Beating the Beta Blues

I found this as a draft from August. I thought I might as well publish it. Oddly, some still stands and some is very very out of date. Curious thing, agile and that. 


So. As was covered in Series 1 (aka. The Jukesie era) Beta is an important part of building a government thing. When I joined ONS a year and a bit ago, the idea of this discovery -alpha - beta loop all seemed a bit waterfall to me. Doing a thing for a definite length of time so that you can unlock another level seemed like you might be able to put it in its Sunday best and call it a milestone.

We are now three sprints into our Beta and I thought I would give a bit of a take on that. (Matt has been running his excellent tales as sprint notes, so that will get you into the detail.)


Firstly, I think I am starting to see what a Beta might mean. The main point is that the team are making real things that will see the light of day and will be used by a lot of people. This obviously has an impact compared to the more disposable culture we used in the previous Alpha phase, where things could have much more smoke and mirrors.


We have started the Beta by identifying what an end to end system needs to look like and running towards the bits that looked hardest. The idea being to build a collection of features that could act as a working system. Once that is in place, we can look at where the gaps in the system are and what additional functionality is needed. The key here being to build end to end quickly, but not in such a way that creates any technical debt. Features, not hacks.  
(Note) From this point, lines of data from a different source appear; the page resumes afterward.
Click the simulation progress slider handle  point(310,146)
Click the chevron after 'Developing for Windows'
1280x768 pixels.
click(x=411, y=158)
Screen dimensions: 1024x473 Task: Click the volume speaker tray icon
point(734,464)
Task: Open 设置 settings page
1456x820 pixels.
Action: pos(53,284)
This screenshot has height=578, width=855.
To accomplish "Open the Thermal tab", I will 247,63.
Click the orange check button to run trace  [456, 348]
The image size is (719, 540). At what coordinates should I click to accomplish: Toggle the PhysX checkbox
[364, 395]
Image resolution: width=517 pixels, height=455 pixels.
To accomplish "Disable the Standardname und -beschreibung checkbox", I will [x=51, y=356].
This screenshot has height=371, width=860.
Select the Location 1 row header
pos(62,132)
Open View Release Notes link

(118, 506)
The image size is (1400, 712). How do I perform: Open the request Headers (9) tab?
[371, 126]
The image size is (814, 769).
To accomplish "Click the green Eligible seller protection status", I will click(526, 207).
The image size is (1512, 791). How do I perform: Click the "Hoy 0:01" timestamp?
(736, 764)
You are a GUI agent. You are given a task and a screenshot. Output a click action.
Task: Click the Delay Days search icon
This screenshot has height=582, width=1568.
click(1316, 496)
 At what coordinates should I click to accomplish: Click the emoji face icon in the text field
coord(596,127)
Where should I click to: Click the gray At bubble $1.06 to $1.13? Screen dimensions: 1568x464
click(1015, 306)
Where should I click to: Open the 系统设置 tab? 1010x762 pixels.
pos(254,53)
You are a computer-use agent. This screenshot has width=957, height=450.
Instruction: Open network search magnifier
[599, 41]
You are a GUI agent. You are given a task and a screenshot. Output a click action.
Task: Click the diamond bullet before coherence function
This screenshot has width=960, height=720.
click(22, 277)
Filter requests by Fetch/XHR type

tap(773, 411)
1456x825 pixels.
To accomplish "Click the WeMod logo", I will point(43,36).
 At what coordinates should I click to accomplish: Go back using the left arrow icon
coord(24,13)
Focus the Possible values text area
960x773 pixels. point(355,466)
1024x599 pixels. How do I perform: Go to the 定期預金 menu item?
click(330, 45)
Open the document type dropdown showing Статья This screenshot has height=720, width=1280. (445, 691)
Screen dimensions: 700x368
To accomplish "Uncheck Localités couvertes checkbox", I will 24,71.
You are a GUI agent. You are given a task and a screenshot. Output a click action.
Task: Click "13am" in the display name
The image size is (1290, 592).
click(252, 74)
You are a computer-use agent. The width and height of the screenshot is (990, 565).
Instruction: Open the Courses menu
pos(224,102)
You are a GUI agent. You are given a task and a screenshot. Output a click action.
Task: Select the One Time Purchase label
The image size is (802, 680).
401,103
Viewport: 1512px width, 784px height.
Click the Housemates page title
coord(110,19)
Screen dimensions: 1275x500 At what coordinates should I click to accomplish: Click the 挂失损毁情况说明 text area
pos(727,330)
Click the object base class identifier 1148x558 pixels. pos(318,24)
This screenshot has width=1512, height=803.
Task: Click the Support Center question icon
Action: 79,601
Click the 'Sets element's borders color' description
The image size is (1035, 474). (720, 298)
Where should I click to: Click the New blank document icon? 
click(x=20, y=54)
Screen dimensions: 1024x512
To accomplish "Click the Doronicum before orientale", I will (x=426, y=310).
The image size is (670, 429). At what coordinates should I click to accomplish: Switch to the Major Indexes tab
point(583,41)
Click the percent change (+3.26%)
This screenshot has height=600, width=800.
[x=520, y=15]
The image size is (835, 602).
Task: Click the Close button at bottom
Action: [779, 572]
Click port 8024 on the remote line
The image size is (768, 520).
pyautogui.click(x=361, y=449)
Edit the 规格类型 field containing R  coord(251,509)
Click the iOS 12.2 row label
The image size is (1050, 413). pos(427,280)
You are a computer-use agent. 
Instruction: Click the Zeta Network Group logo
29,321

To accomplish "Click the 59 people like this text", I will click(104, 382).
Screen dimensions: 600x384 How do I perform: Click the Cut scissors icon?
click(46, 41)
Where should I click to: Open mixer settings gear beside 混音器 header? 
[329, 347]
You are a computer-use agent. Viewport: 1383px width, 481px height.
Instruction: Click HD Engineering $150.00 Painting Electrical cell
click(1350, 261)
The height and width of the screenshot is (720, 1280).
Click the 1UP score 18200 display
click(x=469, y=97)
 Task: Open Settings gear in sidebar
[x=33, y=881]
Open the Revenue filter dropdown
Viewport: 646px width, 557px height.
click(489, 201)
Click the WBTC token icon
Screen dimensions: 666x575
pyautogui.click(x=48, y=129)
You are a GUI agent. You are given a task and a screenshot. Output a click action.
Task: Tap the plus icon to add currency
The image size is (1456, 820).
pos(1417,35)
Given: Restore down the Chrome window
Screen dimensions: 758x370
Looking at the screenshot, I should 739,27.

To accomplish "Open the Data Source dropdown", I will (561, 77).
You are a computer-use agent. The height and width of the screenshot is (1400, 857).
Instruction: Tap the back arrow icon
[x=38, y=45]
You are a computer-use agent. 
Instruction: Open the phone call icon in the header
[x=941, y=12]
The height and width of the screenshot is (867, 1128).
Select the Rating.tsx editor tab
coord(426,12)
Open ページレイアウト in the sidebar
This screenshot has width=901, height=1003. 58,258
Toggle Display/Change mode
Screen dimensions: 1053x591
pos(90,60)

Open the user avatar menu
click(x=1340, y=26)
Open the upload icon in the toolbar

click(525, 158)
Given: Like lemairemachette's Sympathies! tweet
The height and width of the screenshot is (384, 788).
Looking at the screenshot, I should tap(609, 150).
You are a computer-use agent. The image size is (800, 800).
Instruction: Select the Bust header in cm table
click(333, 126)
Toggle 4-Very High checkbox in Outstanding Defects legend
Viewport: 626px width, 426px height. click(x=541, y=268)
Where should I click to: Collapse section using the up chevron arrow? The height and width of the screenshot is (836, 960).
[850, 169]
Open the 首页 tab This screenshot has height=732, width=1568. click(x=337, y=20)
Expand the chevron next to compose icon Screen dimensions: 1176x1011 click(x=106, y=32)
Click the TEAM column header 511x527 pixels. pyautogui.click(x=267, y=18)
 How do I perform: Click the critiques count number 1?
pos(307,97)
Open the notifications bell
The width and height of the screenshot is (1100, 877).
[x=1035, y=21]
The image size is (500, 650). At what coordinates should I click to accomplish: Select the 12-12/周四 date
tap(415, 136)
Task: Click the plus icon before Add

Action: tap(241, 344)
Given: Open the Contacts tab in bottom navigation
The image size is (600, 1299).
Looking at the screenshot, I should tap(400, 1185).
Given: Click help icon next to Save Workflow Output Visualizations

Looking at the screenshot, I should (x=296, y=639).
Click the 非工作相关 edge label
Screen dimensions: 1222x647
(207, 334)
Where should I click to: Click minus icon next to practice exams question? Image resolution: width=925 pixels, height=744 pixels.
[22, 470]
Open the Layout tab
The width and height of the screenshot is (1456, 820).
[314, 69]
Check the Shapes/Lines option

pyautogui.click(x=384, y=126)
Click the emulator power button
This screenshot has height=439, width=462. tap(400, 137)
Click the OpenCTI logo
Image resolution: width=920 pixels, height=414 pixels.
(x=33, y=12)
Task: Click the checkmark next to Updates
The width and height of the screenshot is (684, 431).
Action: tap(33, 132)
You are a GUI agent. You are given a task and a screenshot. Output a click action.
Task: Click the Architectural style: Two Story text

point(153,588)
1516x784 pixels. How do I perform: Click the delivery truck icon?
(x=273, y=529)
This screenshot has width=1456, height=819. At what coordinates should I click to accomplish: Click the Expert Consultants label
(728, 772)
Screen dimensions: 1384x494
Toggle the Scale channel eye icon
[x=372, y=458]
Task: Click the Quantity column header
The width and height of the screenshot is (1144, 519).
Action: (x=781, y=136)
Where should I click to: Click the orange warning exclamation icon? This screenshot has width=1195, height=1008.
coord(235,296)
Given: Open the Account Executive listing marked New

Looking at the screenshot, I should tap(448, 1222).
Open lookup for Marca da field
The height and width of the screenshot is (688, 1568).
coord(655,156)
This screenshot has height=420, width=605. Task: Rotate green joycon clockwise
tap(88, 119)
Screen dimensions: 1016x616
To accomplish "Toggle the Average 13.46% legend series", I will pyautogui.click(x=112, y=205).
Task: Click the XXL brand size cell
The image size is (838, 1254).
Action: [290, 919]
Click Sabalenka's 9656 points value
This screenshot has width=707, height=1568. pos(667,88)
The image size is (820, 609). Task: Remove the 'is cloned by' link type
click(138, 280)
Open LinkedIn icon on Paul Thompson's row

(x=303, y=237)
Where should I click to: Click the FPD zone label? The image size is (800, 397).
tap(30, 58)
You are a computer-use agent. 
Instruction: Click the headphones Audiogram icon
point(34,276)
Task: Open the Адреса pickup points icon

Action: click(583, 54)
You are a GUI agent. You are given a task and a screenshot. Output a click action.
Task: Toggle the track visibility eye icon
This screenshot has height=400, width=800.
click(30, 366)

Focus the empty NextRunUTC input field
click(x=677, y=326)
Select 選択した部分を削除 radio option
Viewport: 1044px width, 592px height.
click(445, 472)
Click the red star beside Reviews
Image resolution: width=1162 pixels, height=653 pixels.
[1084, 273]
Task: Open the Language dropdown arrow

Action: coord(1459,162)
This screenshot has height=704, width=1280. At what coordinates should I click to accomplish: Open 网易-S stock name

To try and build this, we have expanded our internal team with a service one. In this instance, a service team being a fully formed Agile team that can work on premises to help expand productivity.


One of the things we have been keen on is ensuring we don't just bring an external team in building all the new fun stuff and have a staff team dealing with ‘just' bug fixes on our current site. It didn't seem like this would help build a good work environment, but also would create a handover challenge at the end of a project.


So, we have split into three Agile teams (we were one), called them A, B and C (catchy) and striped the internal and external resource across them. The ons staff have been set a rough goal of 50/50 business as usual to Beta time in sprints and the service team 100% on the Beta, but we have wrapped all the sprint tasks together. We are using a single trello board, with a lot of columns to give a signal view of the three backlogs and in sprint activity.


The two week sprint stories are also on three different physical boards. We have spent some time iterating a definition of ready and of done.


Communication of a Beta has really been on my mind. We are doing end of sprint show and tells, but they are quite insular and act as a way of sharing work across the three teams and some immediate top priority stakeholders (I am referring to myself in the third person here). We have also added a dedicated show and tell to internal users most impacted by the work and bigger, more carefully crafted updates for the wider business that can be booked via staff on eventbrite.


Our user research is another key component of communication.  We have an ambitious target of undertaking some in each sprint. This project broadly has three big groups. Internal data production, internal data publishing and external users of the system.


For our external users we are attempting a shift with how we approach the testing. Instead of treating a statistical user as a generic type, we are trying to ensure if we, say, test with experts in economic statistics that they are shown real economic data. This helps to avoid statements like ‘if I was a user of this data, I expect I would click here’ and turns it into something more realistic. In these early stages, this is hard to do as the UI is pretty much click through, but it is within our play book (the play book is also mainly in a few people's heads, hence writing this post and others like it in the future)


Our internal users are just as important,  but are obviously easier to get hold of (shouting ‘who has an opinion on the ons website’ whilst stood in our staff coffee shop would create quite the response)  


To try and get the best turn around on our user research the reporting overhead is as low as we can get it. A Google doc (which is pure gold) and a quick show and tell to the team. Our Ux team and frontend developers sit in the same Agile team so we can achieve a sketch - html mockup - real journey many times in very rapid cycles


One of the things that has really jumped out here is that having a TV, a bunch of things to plug it into and some stools is vital. Even just making sure we are really disciplined in having the right cables always available makes a world of difference


Obviously we use Slack as well (obviously) and this tends to be the usual whirl of gifs, automated info and genuine back channel for any remote workers


I was going to cover Cadence and planning here but I can hear Mr Jukes from series 1 saying ‘the thing is mate, any over 1000 words is a book’ and will take that as a time to pause and treat that as a whole new post.